Si comincia sabato prossimo, 22 agosto, con Il viaggio nel gusto, una giornata incentrata sulla scoperta dei vicoli caratteristici del centro storico. Il profumo del vino di qualità dalle cantine - la mescita verrà curata dai sommelier della Fisar - si mescolerà ai profumi accattivanti dei punti ristoro, i gruppi musicali riempiranno la notte di note, il flash mob della Show dance Celano regalerà coreografie sor-prendenti in un turbinìo di movimenti a ritmo di musica, i ballerini punteggeranno con le loro movenze il cuore della città, le statue viventi ci condurranno in un mondo di ricordi e fantasia, mentre gli attori di strada spunteranno all’improvviso con il loro carico di racconti e poesie.
Nella performance “Migrante” le strade, i vicoli e le piazzette del paese si trasformano in palcoscenici naturali, che vengono attraversati e trasformati dalla presenza e dall’azione degli attori.
Torna la Mostra “L’Emigrazione, volti al passato”: i volti vissuti degli emigranti troveranno forma attraverso le immagini realizzate dal fotografo Francesco Scipioni.
In mezzo a una notte di musica, danza e teatro non può mancare il Premio memorie di città in piazza San Giovanni. Il riconoscimento sarà attribuito all’indimenticata Silvia Carusi, professoressa e scrittrice dall’animo gentile e dalla sensibilità profonda.
A seguire presentazione del progetto “Cultura e distretti socio-culturali” del Gal Gran Sasso Velino. La giornata di domenica sarà scandita, in centro storico, dalla estemporanea di pittura “I colori dell’emigrazione” sul tema “L’emigrazione e il territorio: l’evoluzione dei mezzi di trasporto, dai bastimenti ai superjet”.
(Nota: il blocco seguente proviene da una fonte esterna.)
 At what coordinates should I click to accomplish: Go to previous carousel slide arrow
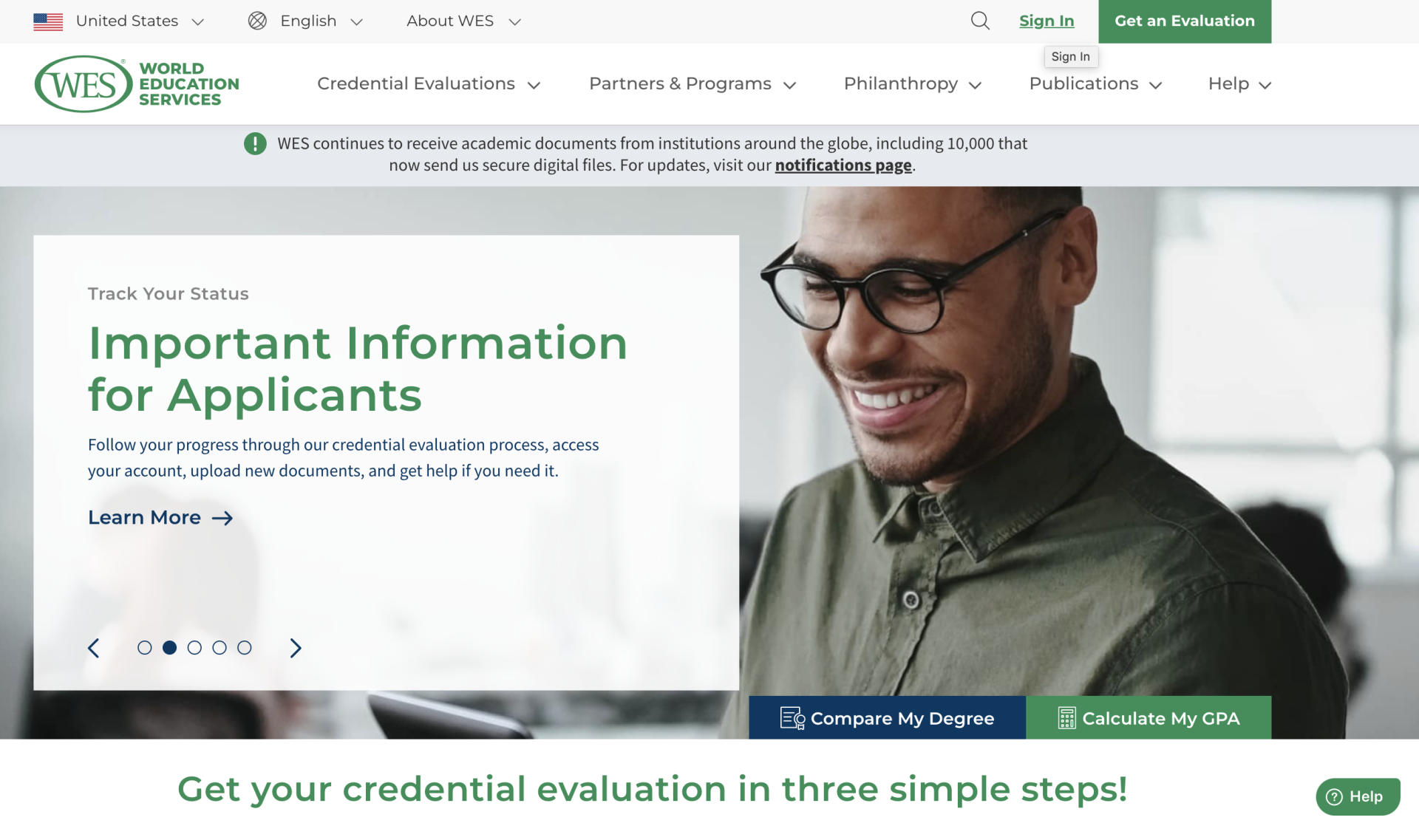tap(94, 648)
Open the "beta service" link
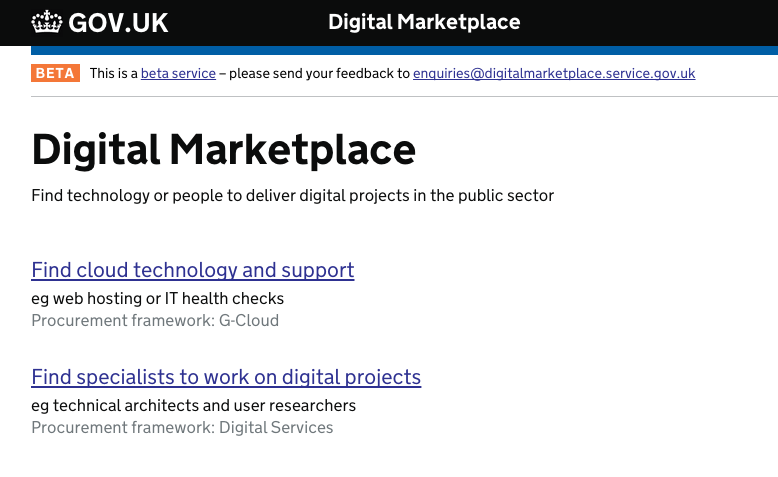778x477 pixels. pyautogui.click(x=178, y=73)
Nel parco della Rimembranza il Motoraduno città di Celano, 2° Memorial “Giacomo Barbati” organizzato dal Moto club Celano. Alle 19.30 la Rassegna pittorica sull’emigrazione che sarà ospitata nell’edificio Don Minozzi fino al termine dell’estate.
Alle 18 rappresentazione teatrale “Il Tenente dimenticato”, l’opera scritta da Mario Cantoresi interpretata dagli alunni della V C del circolo didattico Giovanni XXIII di Avezzano. Alle 19.30 presentazione del Progetto “La Nuova emigrazione” a cura dell’Istituto comprensivo Tommaso da Celano.
Gran finale alle 21,30 Musica senza confini in piazza IV Novembre con il 1° Premio Celano, gara canora, premi, spettacolo e curiosità. La kermesse, che a partire da quest’anno sarà sempre abbinata alla rassegna Ba¬stioni e Bastimenti e al comitato festeggiamenti dei Santi Martiri, è una vetrina per giovani artisti: interpreti, musicisti, band. Per i vincitori l’ammissione di diritto alle selezioni del XXII Festival Città di Avezzano.
Presentatore e direttore artistico di “Musica senza confini” sarà Luca Di Nicola, inviato Rai e presentatore di indubbio talento.